Türkiye çapında başta Konya olmak üzere obruk oluşumları artarak devam ediyor. Son araştırmalarda yaklaşık 3 bin obruğun kayıtlara geçtiğini kaydeden Prof. Dr. Fetullah Arık, önemli bilgiler verdi.
Yer Altı Suyu Kullanımı Sürüyor!
Arık, "Konya çevresindeki obrukların varlığını öteden beri biliyoruz. Burada en önemli husus şu, bu havza içerisinde bu yıl da maalesef kuraklığın etkileri ciddi bir şekilde görüldü ve bölge içerisinde de yer altı suyu kullanımı devam ediyor. O nedenle son zamanlarda oluşan obruklarla yer altı su seviyesinin değişimleri ciddi bir ilişki kurulabiliyor. Bu nedenle vatandaşlarımızın yine her zaman olduğu gibi yer altı suyu kullanımında daha tasarruflu ve verimli yöntemler kullanmasını öneriyoruz" ifadelerini kullandı.
İşte Obruk Belirtileri!
Prof. Dr. Fetullah Arık, obruk öncesi belirtilere de değinerek, şunları kaydetti: “Obruklarla ilgili birçok belirti var normal çökme yapılarıyla da ilgili. Aslında bunları tekrar etmek gerekirse geçmişte su birikmeyen yerlerde suyun birikmeye başlaması, yerde kırıkların, çatlakların da oluşması, bina temellerinde oturmaların oluşması, yine bina içlerinde duvarlarda kırıkların, çatlakların oluşması, bazı kapanmayan çekmeceler, kapanmayan kapılar, sıkışan pencereler bütün bunlar belirtiler olarak söylenebilir.

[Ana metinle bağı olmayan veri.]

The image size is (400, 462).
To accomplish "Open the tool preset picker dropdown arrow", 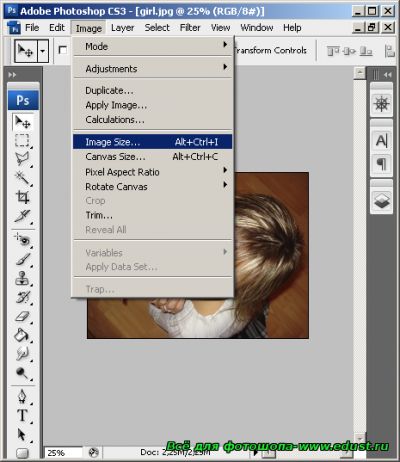I will (43, 51).
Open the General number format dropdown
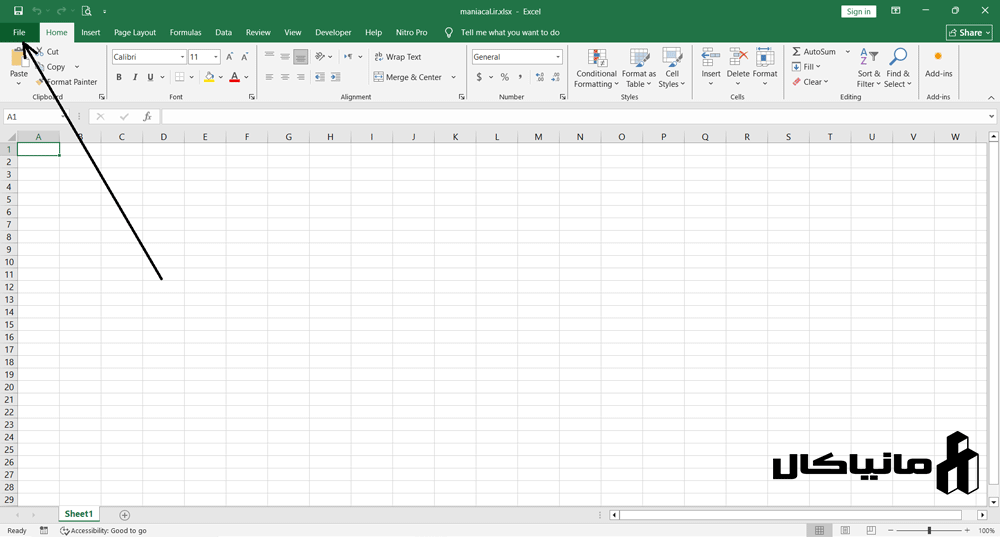 tap(557, 57)
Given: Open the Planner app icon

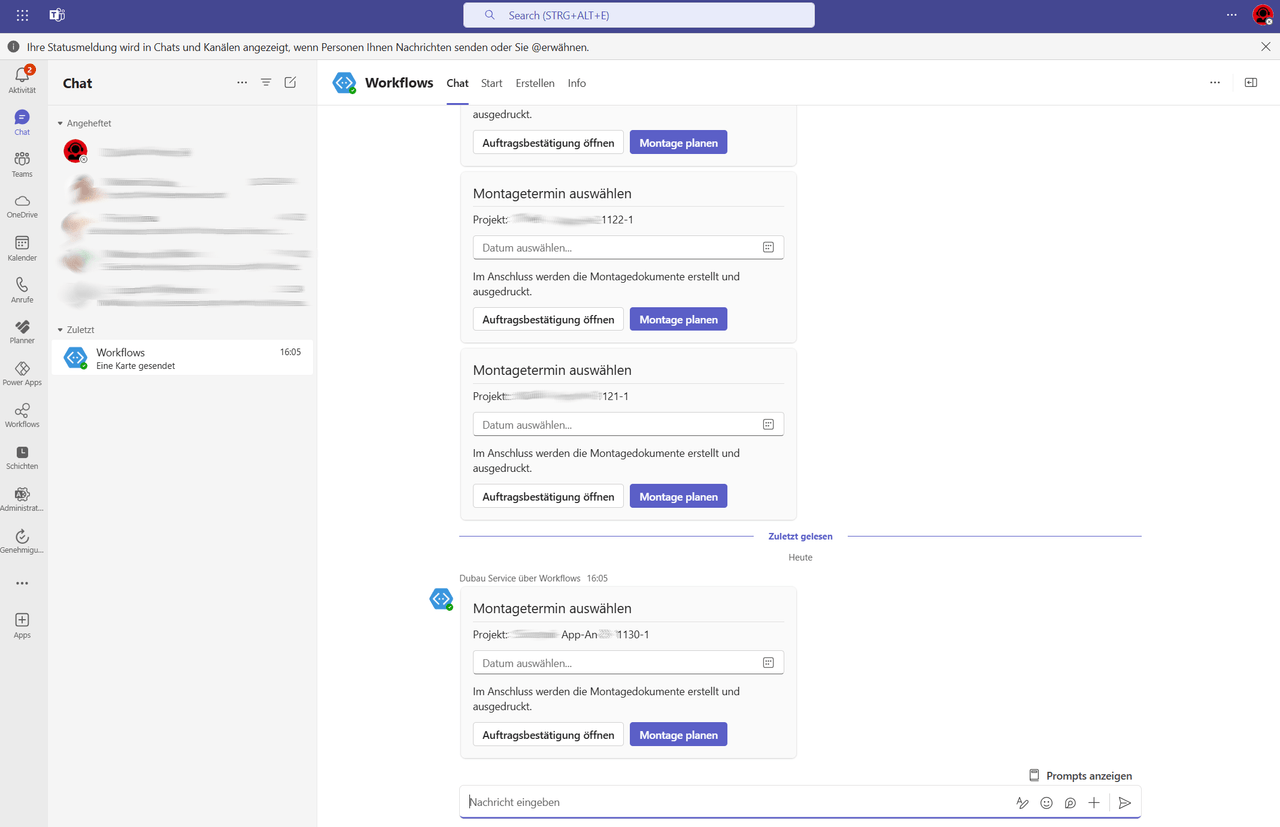Looking at the screenshot, I should point(22,329).
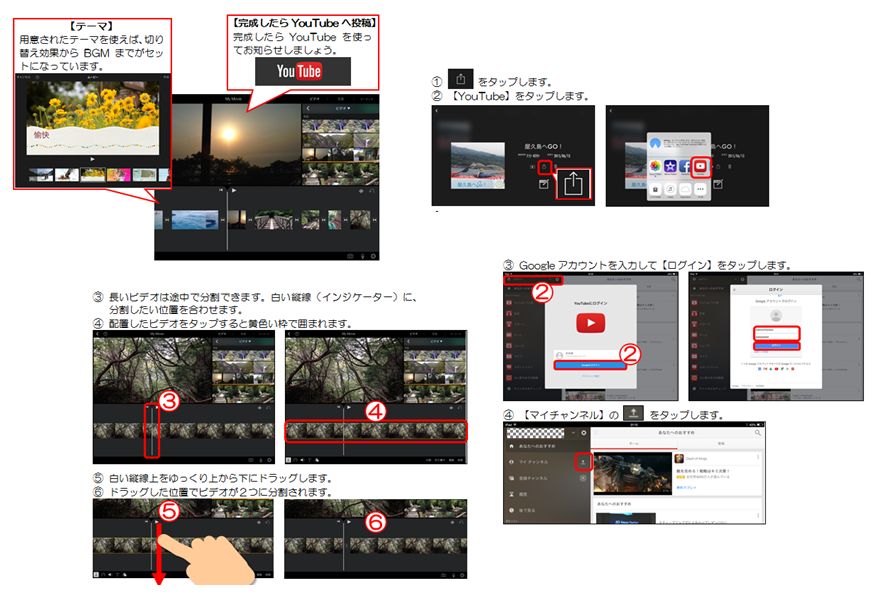The height and width of the screenshot is (597, 878).
Task: Click the camera icon below the timeline
Action: 350,255
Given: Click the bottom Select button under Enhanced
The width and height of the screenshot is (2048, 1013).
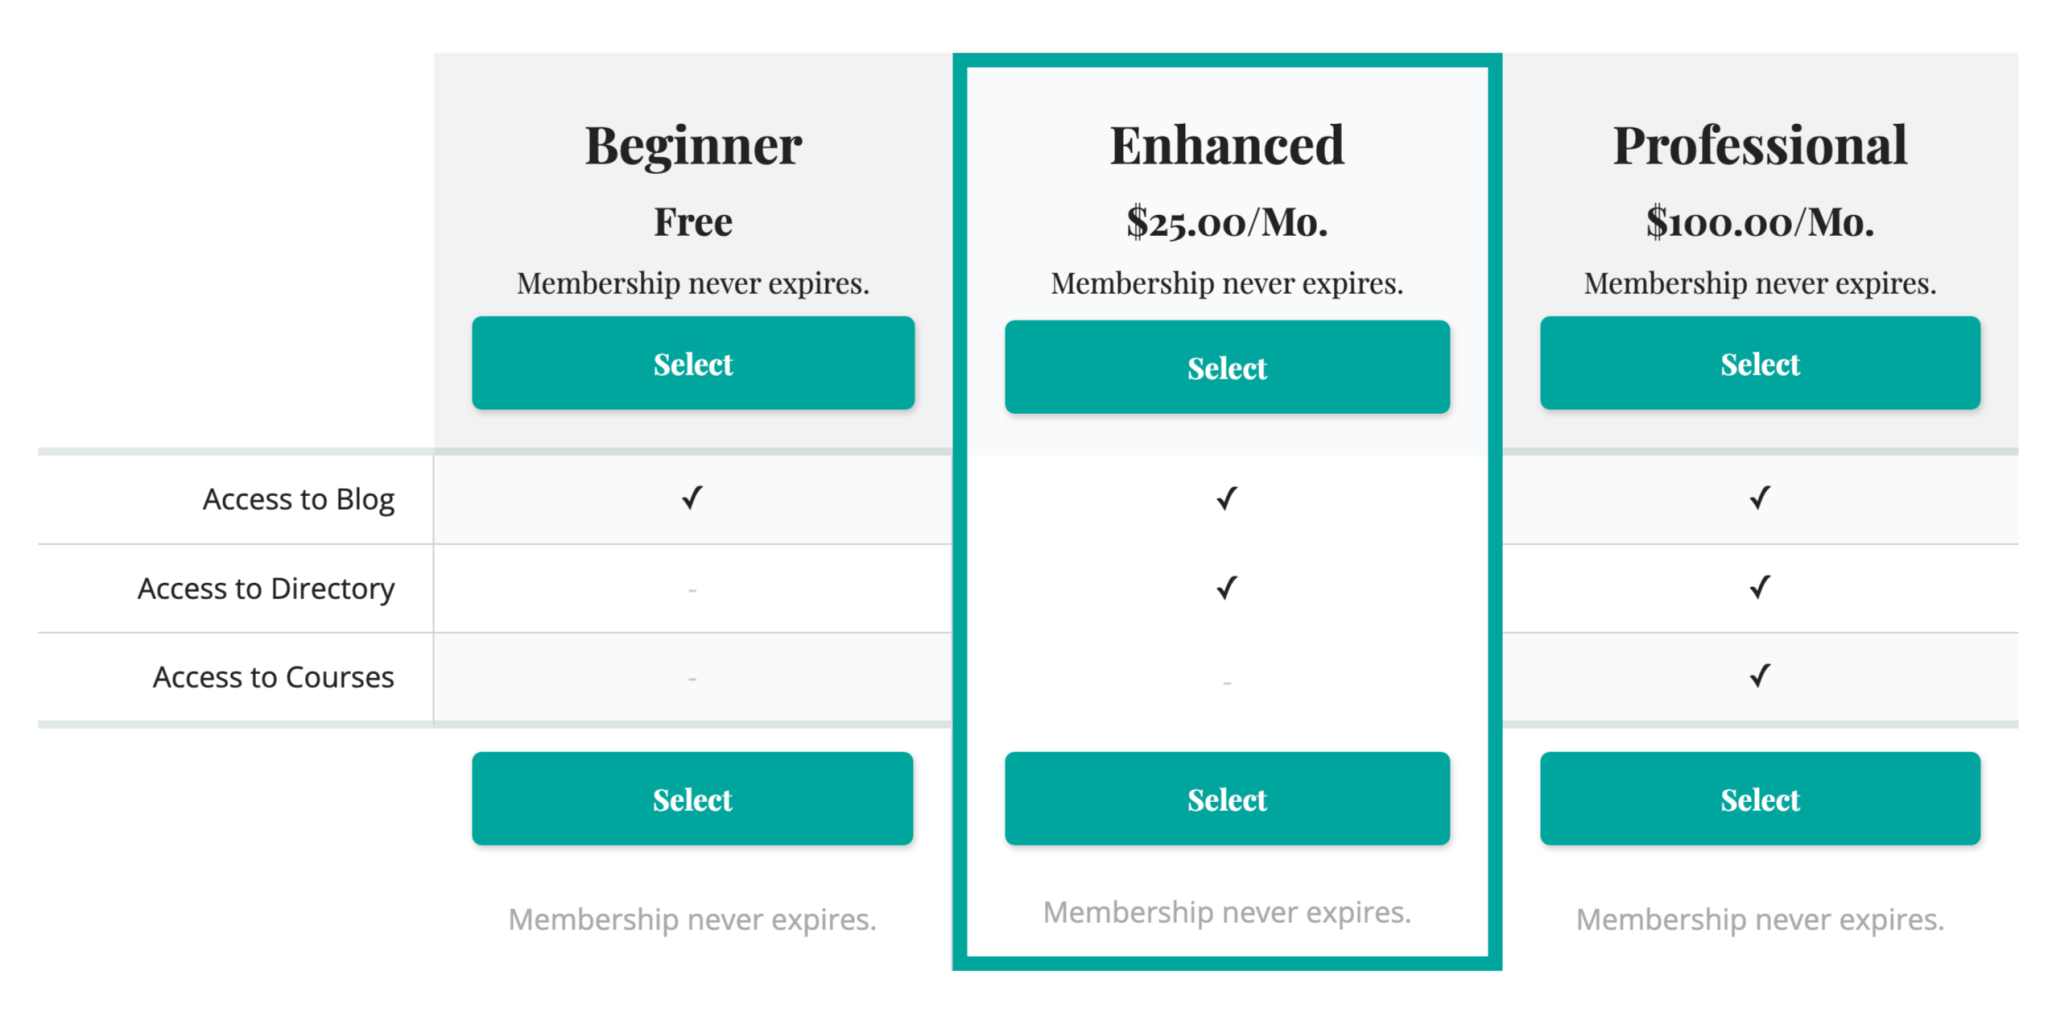Looking at the screenshot, I should pyautogui.click(x=1226, y=798).
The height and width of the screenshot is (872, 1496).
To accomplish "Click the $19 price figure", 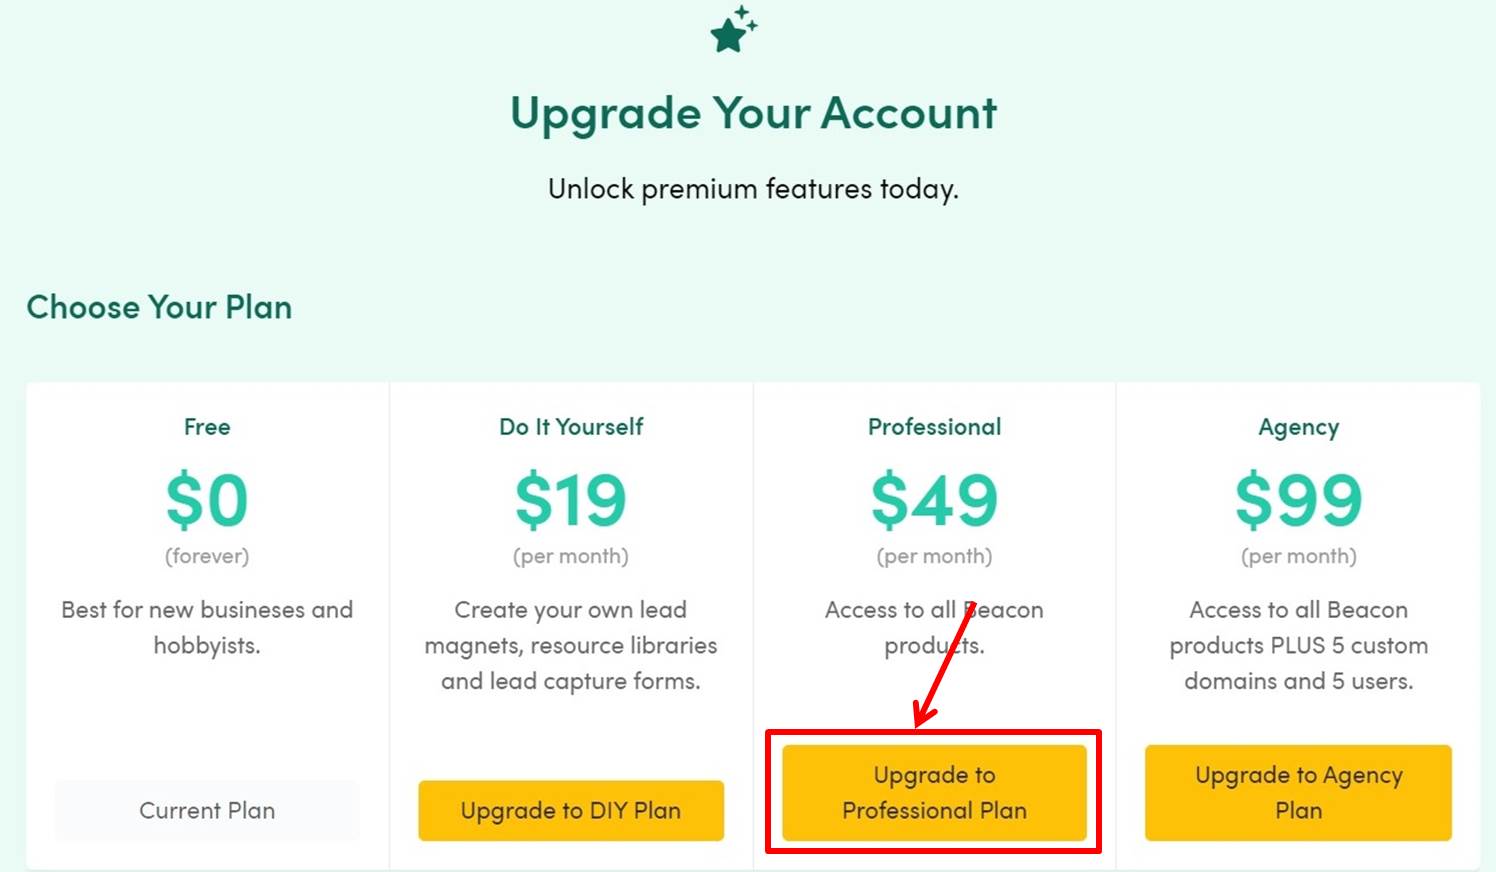I will coord(571,500).
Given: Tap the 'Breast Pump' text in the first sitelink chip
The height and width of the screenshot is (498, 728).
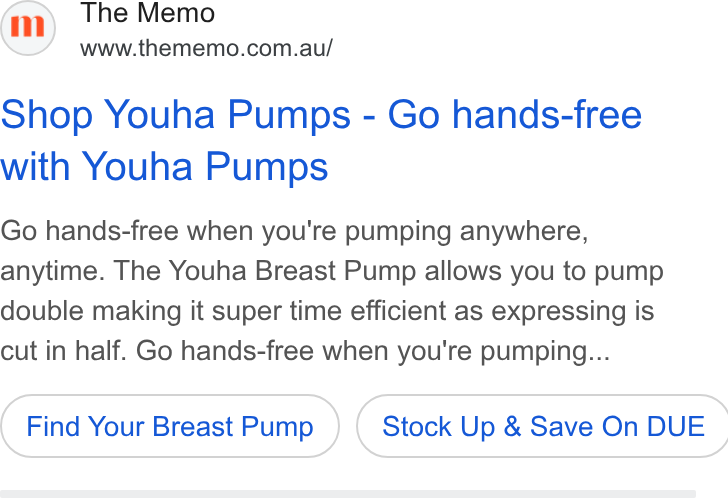Looking at the screenshot, I should pos(233,426).
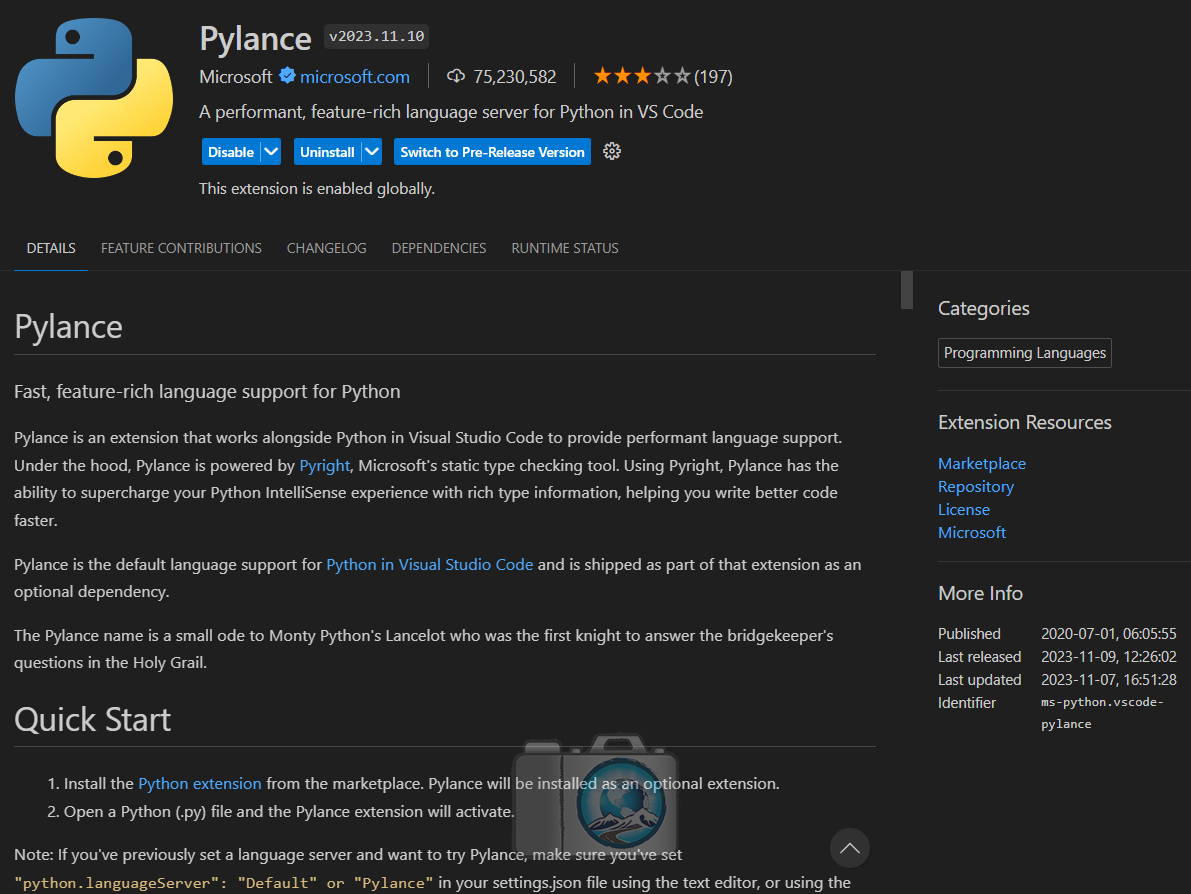Open the Dependencies tab
This screenshot has height=894, width=1191.
[x=439, y=248]
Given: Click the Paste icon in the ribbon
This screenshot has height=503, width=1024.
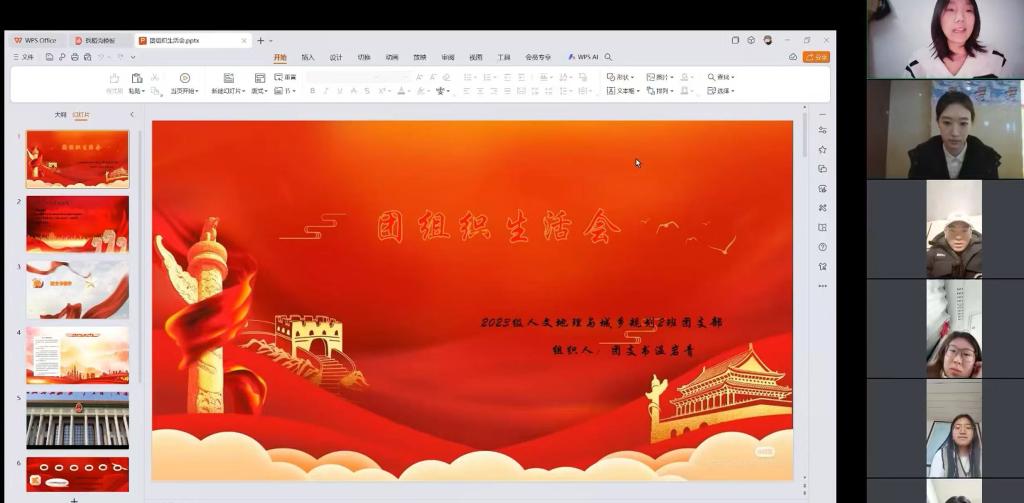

Tabii yer altı suyu kullanılan bölgelerde ise özellikle vatandaşların kuyularından çamurlu su akmaya başlaması ya da yerden gürültülerin duyulması obruk belirtisi olabilir. Bu durumda vatandaşlarımızın obruk oluşabilecek alandan uzak durmaları ve en yakın bilgiyi AFAD ve merkezine bildirmeleri uygun olacaktır. Eğer önlem alınması gerekiyorsa da yetkililer önlemlerini alacaklardır."
Planlama Yapılması Gerekiyor
Prof. Dr. Arık, yer altı su seviyesinin giderek düşmeye devam ettiğine işaret ederek tedbir alınması gerektiğini vurguladı. Arık, sözlerini şöyle tamamladı: "Tarımsal üretimin devam etmesi için yer altı su kaynakları kullanılacaktır. Ancak havza içerisinde çok su ihtiyacı olan bitkilerin üretiminin bir planlamaya giderek biraz daha azaltılması gerekiyor. Bunu da yasaklamayla ya da cezayla değil, belki de daha az tüketen bitkilerin teşvik edilmesiyle mümkün olabilecektir. O da vatandaşlarımızın doğrudan yapacağı bir şey değil, devletimizin bununla ilgili bir planlama yapmasını gerektiriyor."